Supplied data:
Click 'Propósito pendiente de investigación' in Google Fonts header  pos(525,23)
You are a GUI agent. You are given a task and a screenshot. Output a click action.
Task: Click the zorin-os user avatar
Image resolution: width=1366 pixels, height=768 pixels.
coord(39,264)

==

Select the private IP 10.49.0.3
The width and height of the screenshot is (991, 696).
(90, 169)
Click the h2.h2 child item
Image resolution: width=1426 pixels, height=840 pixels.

* * *

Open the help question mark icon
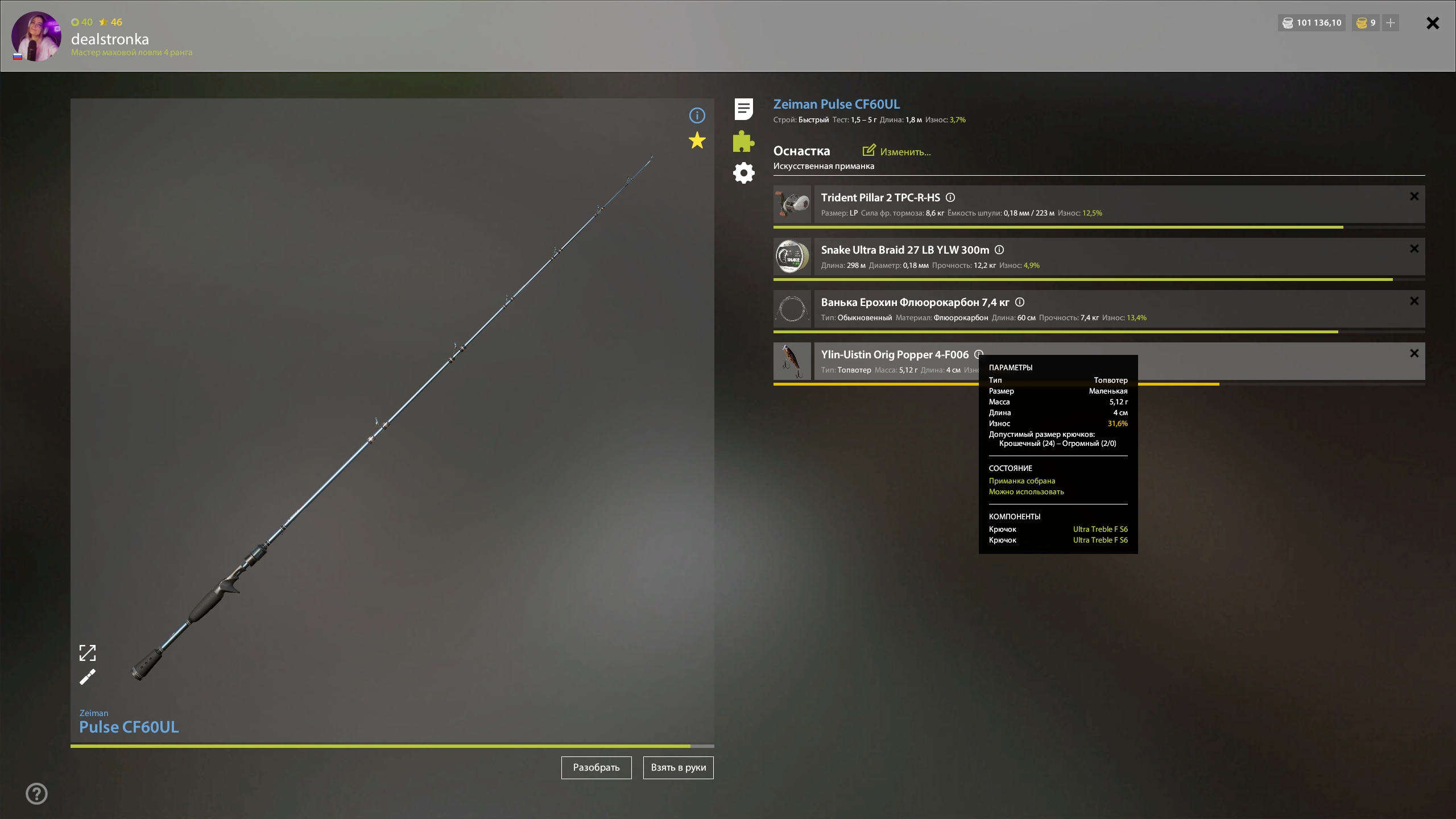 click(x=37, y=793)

Objective:
Copy out the material from the line containing "Click 'Propósito pendiente" through the line containing "coord(39,264)", keeping every line, and shift each coordinate in the answers up by 33.

Completed task:
Click 'Propósito pendiente de investigación' in Google Fonts header  pos(558,56)
You are a GUI agent. You are given a task and a screenshot. Output a click action.
Task: Click the zorin-os user avatar
Image resolution: width=1366 pixels, height=768 pixels.
coord(72,297)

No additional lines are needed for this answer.